The Iowa Supreme Court put up two opinions last Friday.

STEWART REALTY v. SISSON Factual background: the property owner wanted to sell a retail business, but didn't want word to get out it was for sale in case it impacted the business in the meantime. He orally agreed with the broker to pay 10% if the property sold. The broker contacted a few potential buyers, and gave one of them financial details about the business. A while later, he heard that this buyer had bought the business straight from the property owner. The broker called the property owner to ask for his cut, but didn't get it. He sued, claiming they had an oral contract. The property owner responded by claiming an oral listing contract is illegal. So the issue became whether an oral agreement between a property owner and a real estate broker for the broker sell the owner's property without actually listing it constitutes a “listing agreement” within the meaning of a real estate commission rule requiring such agreements to be in writing. The Court went into excruciating detail about the difference between a listing broker and a selling broker, to come up with the conclusion that "An agreement that provides the property is not to be “listed” is not a “listing agreement.” However, in remanding for further proceedings, the opinion specifically noted Iowa law also requires brokerage agreements to be in writing . . . something which hadn't been raised yet by the defense. So the parties apparently get to go around yet another mulberry bush before they get done with this case.

ESTATE OF SEROVY v. SEROVY decides that the authorization under Iowa Code section 249A.5(2) for Medicaid to foreclose on a home owned jointly by a mother and her daughter and son-in-law for medical debts incurred by the mother prior to her death does not violate the constitution. However, it notes that the interest which can be sold is limited to the mother's one-third of the property. The alternative proposed by the Court:
We modify the district court’s order so as to limit the property that may be sold by the personal representative to the one-third joint interest owned by Mary immediately prior to her death.
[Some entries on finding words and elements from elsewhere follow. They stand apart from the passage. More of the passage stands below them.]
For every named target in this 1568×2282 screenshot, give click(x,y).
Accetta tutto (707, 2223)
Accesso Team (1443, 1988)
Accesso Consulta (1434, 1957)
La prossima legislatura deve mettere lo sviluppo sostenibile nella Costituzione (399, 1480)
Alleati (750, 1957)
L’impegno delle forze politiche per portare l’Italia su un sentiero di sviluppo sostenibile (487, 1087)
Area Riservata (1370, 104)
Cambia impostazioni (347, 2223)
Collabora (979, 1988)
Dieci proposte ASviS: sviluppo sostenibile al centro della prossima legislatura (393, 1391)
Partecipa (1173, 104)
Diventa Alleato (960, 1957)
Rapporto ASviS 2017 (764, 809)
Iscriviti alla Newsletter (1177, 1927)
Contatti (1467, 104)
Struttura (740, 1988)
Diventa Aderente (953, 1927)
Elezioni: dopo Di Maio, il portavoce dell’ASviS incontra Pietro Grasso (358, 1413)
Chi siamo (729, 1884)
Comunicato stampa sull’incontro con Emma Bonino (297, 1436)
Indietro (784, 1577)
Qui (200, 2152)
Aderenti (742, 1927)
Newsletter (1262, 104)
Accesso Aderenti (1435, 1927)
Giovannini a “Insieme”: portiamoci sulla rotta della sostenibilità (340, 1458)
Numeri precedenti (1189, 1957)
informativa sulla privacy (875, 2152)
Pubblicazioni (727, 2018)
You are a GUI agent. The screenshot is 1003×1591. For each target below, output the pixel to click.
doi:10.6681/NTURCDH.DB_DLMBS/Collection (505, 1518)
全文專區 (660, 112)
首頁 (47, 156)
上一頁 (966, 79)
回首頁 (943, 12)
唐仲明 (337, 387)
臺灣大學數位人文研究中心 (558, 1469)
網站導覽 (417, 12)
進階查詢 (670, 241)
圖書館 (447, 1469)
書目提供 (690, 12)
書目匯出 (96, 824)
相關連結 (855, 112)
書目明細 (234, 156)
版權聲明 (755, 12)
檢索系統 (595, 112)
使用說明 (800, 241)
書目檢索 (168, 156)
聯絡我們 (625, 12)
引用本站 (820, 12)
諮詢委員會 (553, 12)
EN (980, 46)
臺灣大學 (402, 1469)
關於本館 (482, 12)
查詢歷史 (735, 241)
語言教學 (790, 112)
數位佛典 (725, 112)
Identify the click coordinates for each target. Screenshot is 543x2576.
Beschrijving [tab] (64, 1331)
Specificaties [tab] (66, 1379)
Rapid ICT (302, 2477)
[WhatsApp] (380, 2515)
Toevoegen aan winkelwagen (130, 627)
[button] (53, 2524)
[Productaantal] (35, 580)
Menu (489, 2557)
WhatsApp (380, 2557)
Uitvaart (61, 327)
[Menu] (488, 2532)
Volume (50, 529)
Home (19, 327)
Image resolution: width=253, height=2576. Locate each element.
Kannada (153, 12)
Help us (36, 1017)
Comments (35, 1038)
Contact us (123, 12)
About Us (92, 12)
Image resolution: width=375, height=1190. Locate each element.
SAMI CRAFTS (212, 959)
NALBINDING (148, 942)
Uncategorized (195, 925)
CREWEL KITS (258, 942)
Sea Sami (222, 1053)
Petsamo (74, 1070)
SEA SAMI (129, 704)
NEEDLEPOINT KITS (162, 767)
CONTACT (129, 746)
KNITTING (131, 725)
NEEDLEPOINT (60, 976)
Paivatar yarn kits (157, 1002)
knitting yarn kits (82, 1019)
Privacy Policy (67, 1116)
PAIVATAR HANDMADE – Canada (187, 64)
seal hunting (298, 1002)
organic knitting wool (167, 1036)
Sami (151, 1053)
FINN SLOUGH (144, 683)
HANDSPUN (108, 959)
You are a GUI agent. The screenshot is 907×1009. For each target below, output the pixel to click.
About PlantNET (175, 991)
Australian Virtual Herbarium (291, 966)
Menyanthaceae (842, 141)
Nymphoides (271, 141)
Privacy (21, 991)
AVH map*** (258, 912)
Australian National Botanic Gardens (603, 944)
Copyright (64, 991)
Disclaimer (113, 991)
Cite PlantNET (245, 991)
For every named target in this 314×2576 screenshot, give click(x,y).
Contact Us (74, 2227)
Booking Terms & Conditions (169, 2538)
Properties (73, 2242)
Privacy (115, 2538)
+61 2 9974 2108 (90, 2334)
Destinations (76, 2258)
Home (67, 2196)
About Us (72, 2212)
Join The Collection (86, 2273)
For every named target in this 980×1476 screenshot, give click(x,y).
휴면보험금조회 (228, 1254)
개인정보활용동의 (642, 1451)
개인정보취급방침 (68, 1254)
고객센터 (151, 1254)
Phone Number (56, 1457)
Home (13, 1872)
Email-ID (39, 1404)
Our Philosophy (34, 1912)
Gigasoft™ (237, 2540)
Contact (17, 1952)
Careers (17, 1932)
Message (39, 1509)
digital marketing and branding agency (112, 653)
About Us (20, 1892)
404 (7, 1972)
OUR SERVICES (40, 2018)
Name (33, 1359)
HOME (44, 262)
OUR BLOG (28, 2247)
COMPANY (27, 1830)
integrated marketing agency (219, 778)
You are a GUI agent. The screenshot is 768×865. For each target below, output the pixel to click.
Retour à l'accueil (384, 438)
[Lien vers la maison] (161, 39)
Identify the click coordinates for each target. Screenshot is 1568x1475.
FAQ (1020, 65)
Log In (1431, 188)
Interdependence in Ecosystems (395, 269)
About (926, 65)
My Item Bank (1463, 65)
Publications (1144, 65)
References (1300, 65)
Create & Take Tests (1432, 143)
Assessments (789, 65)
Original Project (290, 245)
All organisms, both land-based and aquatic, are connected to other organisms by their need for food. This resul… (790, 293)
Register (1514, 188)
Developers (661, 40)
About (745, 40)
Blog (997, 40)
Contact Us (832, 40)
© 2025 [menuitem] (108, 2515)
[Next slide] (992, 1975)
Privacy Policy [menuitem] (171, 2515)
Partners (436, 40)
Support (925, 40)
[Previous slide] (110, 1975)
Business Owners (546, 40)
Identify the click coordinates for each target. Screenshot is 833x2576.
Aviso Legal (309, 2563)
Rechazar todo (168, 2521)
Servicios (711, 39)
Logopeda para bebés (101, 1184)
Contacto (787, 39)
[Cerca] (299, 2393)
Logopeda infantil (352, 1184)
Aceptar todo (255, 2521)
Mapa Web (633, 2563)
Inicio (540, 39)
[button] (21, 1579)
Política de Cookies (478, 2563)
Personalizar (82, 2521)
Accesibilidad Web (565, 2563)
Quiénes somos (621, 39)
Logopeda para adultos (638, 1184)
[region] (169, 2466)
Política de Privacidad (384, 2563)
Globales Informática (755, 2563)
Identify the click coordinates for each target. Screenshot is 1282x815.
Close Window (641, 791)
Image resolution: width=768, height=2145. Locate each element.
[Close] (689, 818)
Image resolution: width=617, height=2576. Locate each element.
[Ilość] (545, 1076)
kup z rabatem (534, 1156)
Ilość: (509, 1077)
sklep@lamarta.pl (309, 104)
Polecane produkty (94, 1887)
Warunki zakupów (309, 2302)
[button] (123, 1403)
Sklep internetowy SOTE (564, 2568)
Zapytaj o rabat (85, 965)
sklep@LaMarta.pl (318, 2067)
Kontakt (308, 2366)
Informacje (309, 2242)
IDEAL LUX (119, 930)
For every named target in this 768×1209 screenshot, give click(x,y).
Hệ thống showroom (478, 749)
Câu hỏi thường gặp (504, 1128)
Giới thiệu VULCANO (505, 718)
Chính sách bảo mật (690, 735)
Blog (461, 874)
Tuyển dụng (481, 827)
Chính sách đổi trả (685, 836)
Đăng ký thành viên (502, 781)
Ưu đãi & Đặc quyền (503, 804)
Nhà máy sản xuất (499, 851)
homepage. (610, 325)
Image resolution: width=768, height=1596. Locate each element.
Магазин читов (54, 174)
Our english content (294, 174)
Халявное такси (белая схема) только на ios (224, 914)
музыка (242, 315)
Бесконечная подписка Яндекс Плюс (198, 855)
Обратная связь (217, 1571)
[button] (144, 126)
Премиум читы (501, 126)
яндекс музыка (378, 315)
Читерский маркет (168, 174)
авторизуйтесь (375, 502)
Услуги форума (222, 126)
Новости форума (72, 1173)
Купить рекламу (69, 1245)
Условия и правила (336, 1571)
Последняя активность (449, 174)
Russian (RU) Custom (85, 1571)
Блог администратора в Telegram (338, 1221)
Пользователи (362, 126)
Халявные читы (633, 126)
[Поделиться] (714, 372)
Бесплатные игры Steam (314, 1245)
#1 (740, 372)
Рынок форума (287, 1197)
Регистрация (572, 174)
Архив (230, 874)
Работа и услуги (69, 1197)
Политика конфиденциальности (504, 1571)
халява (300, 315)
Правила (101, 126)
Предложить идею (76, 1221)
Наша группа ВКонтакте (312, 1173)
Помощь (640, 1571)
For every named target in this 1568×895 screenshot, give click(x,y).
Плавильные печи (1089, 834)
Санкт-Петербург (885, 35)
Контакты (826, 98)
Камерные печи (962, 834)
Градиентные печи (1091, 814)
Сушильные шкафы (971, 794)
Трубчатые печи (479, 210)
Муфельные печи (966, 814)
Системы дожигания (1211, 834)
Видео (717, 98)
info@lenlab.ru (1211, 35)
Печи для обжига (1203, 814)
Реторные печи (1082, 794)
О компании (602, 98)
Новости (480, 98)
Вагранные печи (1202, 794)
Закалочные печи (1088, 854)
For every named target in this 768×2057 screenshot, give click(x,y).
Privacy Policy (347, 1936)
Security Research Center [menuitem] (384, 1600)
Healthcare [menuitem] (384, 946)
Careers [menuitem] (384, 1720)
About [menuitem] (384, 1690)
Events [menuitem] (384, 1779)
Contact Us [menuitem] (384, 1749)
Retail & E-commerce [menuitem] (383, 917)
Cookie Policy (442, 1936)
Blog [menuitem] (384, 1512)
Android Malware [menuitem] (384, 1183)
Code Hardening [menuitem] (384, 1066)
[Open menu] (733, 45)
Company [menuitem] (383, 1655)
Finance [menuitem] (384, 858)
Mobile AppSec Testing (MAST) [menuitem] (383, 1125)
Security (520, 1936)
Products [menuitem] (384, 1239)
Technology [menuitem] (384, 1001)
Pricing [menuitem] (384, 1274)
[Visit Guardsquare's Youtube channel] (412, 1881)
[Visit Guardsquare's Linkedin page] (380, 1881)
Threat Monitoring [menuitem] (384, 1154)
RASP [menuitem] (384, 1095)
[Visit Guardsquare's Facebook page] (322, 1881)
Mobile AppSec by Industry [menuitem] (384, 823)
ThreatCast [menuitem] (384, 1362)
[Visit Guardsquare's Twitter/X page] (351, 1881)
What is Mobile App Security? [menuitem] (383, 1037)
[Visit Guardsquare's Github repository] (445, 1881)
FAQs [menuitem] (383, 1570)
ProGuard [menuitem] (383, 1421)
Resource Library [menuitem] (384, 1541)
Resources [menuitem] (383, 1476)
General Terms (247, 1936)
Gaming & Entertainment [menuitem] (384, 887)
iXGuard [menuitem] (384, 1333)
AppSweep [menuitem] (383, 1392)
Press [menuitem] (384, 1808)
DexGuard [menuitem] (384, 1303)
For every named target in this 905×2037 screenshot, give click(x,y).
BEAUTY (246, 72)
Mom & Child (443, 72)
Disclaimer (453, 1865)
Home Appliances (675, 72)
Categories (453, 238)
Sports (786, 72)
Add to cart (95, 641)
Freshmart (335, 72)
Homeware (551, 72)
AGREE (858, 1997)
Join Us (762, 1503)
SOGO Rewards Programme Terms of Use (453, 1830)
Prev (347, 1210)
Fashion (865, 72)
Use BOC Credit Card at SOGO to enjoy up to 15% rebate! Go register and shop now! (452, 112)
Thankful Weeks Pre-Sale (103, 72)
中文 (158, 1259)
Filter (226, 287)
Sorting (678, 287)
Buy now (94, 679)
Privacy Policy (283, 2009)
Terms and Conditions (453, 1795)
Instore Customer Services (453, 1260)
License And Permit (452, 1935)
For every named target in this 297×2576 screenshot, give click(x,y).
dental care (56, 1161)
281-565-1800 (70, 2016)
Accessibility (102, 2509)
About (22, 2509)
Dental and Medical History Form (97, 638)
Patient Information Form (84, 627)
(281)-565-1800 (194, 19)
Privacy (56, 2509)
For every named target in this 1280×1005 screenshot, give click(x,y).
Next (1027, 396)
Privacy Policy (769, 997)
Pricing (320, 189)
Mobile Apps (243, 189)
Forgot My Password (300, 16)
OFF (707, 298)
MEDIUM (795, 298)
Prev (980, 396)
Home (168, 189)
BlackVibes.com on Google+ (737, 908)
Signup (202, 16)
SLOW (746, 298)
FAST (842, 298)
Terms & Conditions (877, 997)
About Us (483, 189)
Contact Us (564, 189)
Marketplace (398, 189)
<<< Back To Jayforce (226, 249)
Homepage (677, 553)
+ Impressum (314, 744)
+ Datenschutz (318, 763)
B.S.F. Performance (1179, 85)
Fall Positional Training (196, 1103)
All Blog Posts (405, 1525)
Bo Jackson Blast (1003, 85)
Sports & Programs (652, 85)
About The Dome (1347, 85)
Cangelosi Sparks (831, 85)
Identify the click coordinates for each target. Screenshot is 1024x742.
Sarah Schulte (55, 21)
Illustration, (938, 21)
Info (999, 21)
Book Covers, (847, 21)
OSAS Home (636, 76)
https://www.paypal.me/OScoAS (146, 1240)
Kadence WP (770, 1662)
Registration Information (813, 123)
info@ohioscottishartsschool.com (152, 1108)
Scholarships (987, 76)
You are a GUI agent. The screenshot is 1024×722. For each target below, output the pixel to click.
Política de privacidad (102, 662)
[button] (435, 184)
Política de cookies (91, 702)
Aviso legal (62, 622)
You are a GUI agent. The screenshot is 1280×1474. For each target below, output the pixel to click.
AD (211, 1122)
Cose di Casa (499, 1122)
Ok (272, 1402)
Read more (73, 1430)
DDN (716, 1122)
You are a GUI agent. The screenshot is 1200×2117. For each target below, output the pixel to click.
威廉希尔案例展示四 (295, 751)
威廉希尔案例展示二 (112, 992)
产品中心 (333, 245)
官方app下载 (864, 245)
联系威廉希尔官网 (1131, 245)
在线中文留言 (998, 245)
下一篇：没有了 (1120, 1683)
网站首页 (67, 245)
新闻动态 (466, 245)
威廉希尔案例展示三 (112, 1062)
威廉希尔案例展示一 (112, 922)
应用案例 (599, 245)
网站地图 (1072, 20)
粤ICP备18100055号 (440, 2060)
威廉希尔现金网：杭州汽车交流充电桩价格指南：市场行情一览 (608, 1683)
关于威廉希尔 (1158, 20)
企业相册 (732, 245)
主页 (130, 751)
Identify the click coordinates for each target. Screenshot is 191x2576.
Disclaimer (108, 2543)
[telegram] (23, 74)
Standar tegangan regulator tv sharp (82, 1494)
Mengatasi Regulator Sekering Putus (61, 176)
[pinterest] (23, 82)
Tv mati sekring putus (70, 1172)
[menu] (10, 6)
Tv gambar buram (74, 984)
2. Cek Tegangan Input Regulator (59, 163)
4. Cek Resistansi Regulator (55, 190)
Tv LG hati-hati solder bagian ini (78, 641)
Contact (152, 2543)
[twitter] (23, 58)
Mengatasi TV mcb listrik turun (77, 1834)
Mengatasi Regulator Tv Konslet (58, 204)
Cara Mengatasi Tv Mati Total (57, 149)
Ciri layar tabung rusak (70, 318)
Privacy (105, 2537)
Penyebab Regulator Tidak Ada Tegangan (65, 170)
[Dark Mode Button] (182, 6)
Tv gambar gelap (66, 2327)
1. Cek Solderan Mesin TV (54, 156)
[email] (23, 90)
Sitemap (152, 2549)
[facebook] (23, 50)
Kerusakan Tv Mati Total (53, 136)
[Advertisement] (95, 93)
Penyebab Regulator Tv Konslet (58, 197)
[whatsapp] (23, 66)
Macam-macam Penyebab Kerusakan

As an alternative to a sale of property to satisfy the Medicaid-reimbursement claim, the probate court established a buyout figure. In describing that figure in their argument on appeal, Allan and Pearl suggest that the figure was the amount of the Medicaid-reimbursement claim plus accumulated interest. In reading the probate court’s order it appears to us that the figure was the court’s valuation of Mary’s one-third interest in the property immediately prior to her death. We are satisfied that any buyout figure that the Estate Recovery Program can be made to accept in lieu of a sale of the property must require payment of its claim plus all accumulated interest. Of course, the parties are free to negotiate an alternative buyout figure that would avoid the sale of Mary’s interest in the property.